Gail Whitsitt-Lynch has devoted her artistic career to exploring a variety of materials, both two and three dimensional. The goal of each exhibit is to draw the viewer into a dialogue between their own visual experiences and the artist’s imagery. This conversation underscores her determination to widen the definition of artist community.
For over forty years, Whitsitt-Lynch has shared her vision through teaching, both college curriculum and residencies throughout Rhode Island.
A monumental Eagle in Roger Williams Park has been a family-favorite photo location. Whitsitt-Lynch built it on-site in 1976. She worked with young cancer patients and their families to plan and construct two treatment rooms at Hasbro Children's Hospital, in Providence, RI. One treatment room chosen by the young patients included a water scene inhabited by the animals they chose personally. The other treatment room, sponsored by Ben Coates, a New England Patriots team member, featured a metal framed stadium attached to the ceiling of the room, with spectators hung from the ceiling to complete the illusion of a patriots game in progress. It was exciting for her to follow the directions of a patient to who figured out what the “play” had to be.
This dialogue with the audience continued When Whitsitt-Lynch received a commission from Saint Sebastian’s Parish, in Providence to carve a relief for the altar. She took the opportunity to encourage each parishioner to examine their personal connection to a historically accurate Saint Sebastian shown offering a symbolic arrow of witness to an un-named person in the relief.
Gail's personal artwork reflects her curiosity and fascination with animate structures. These works examine how and why these structural relationships appear over and over again in nature. In more recent years, Gail has combined forms so that they seem “real”, but are actually composites that she hopes will trigger memories in viewers coming both from what they are looking at (but can't quite name), and their own personal histories. Sometimes she takes one form, such as herself, and displays it in many different ways, revealing how even one form has many facets.
WSPIC Arts is my business name.
W is for wood, the material I first learned to carve, and the one I continue to carve most often. I tend to use wood to explore more abstract ideas.
S is for stone, which became my alternative carving choice, offering me different technical challenges and sensibilities than wood.
P is for paper and prints. I started making prints with my father as a young child. It seemed like magic to move an image from one material to another, again and again. I also like to build paper forms into reliefs and sculptures, often in conjunction with inks.

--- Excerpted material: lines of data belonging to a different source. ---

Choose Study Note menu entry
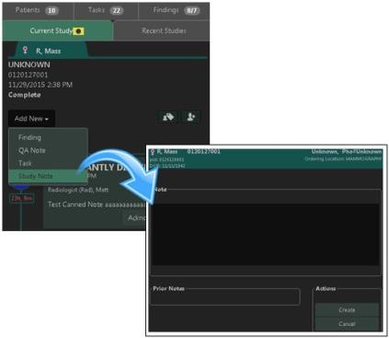Image resolution: width=389 pixels, height=338 pixels. (36, 176)
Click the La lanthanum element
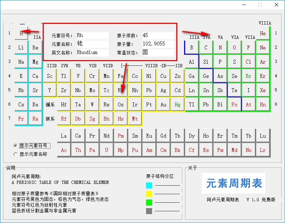The image size is (285, 223). tap(64, 136)
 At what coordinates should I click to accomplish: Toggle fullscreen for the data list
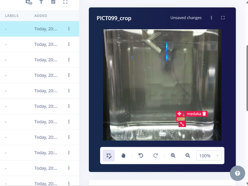[65, 2]
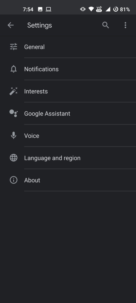This screenshot has width=136, height=303.
Task: Open the three-dot overflow menu
Action: (125, 25)
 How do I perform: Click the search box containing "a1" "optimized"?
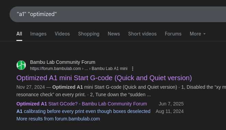click(118, 14)
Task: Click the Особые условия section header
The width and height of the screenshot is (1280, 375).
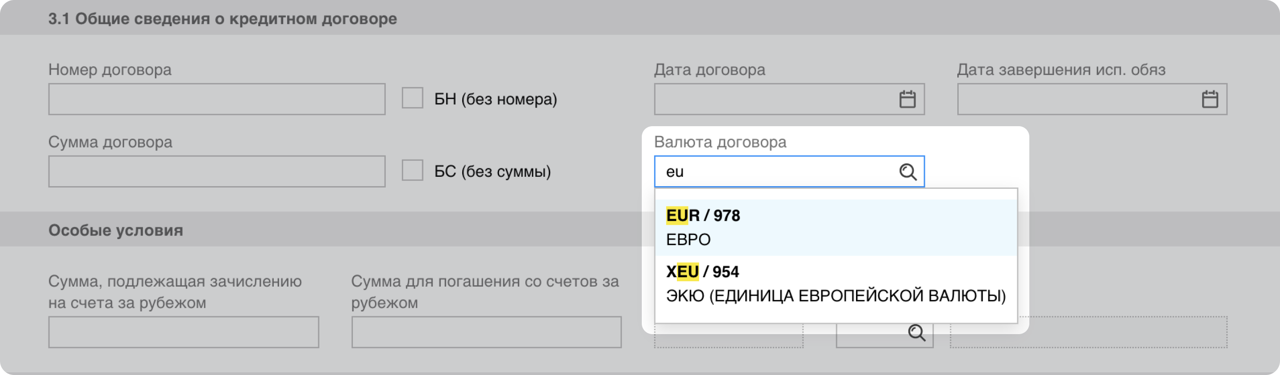Action: click(x=116, y=230)
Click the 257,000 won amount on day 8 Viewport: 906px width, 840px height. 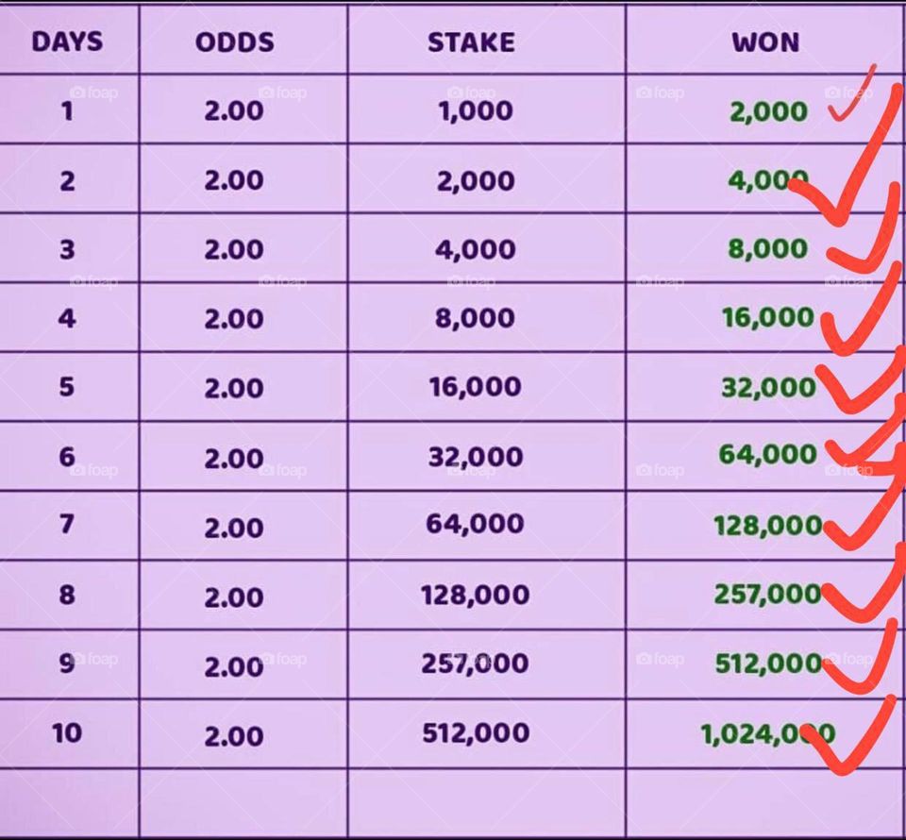767,594
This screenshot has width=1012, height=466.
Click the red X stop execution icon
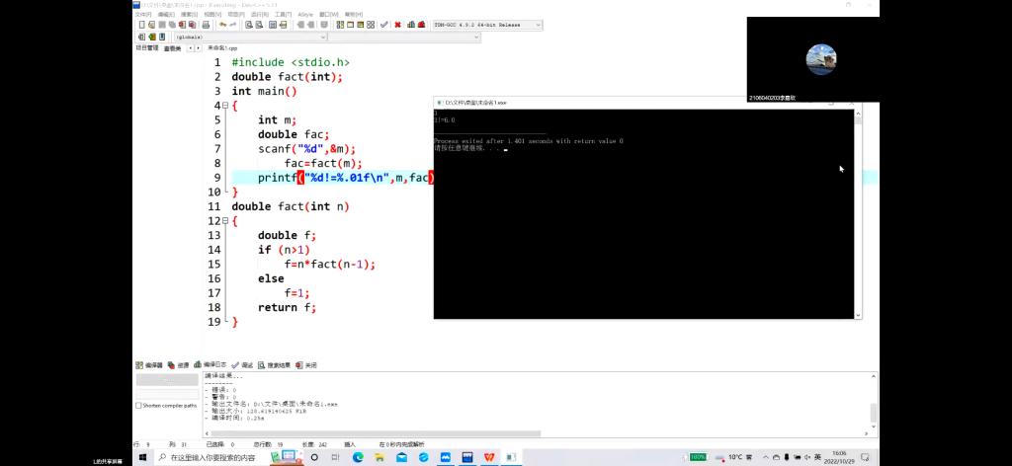pos(397,25)
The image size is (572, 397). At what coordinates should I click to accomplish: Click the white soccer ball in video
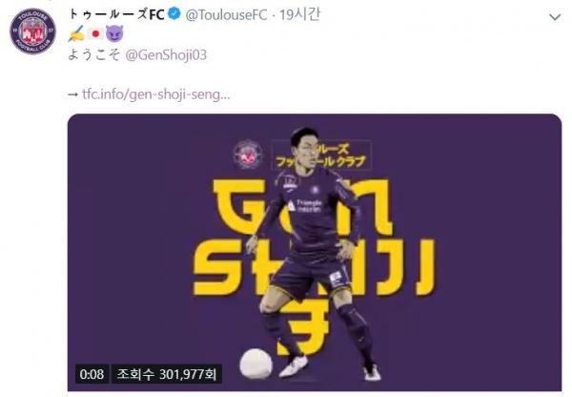tap(256, 364)
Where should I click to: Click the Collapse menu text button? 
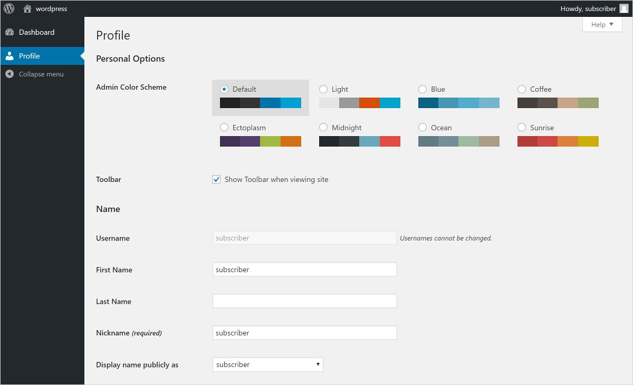click(41, 74)
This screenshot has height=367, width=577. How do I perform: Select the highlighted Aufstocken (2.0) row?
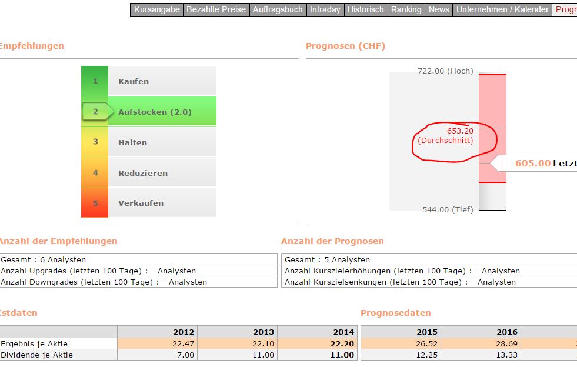(x=162, y=112)
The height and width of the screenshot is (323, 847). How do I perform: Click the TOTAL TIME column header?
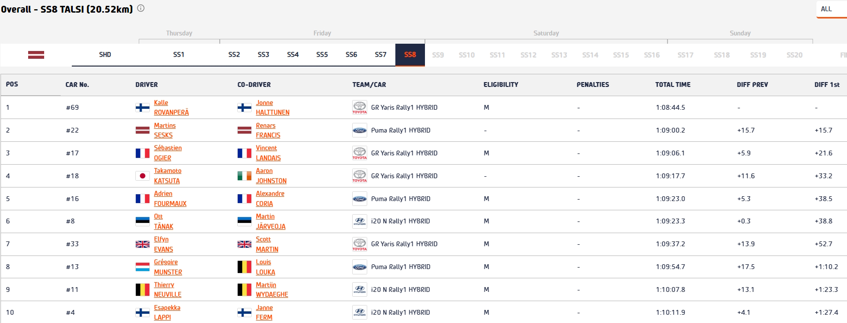click(672, 85)
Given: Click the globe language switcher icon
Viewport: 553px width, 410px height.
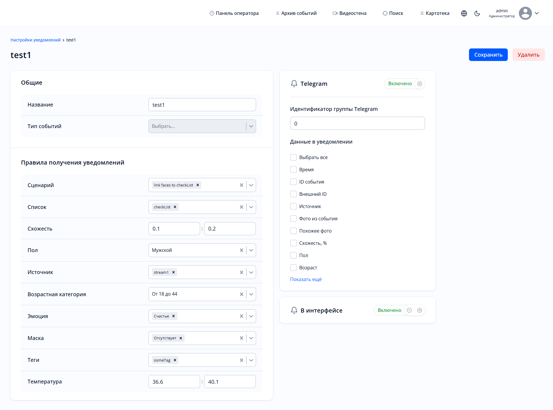Looking at the screenshot, I should tap(464, 13).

I is for inks and drawings. Most of my drawings begin as studies for sculptures, but sometimes they take on a life of their own in order to achieve moods or effects different than explored in my three dimensional works. My favorite method for developing a two dimensional surface is with ink.
C is for casts. From time to time I have developed an idea beyond its original material (usually stone), and achieve a new life and aesthetic for it in bronze. The aspect of casting I most enjoy is chasing to create new effects which I can then accentuate with patinas.
Arts is for other modes of sculptural work. My primary “outlier” group was a set of 81 small assembled sculptures regarding the Tao te Ching. This series was an opportunity to change my pace of thinking, to free myself of my accustomed materials, and to try something new. The series was an exploration as a westerner of an eastern philosophy, and showed how this westerner connects with the philosophical gist of each passage in a visual way. My other “outlier” pieces were public pieces; a monumental ferrocement sculpture I built for Roger Williams Park through a NEA matching grant in 1976, and two subsequent treatment room environments created for Hasbro Children's Hospital, in Providence, RI. The common aim of all my work is to connect with viewers by bypassing as many cultural, educational, religious, gender-related, and age-related barriers as possible. My great hope is to visually present some aspect that viewers already know in themselves, and use it to find a human connection. Many of the sculptures and works on paper on this website are available for sale. Some are presented only as examples of particular styles. These can be referred to as guides for a commissioned work.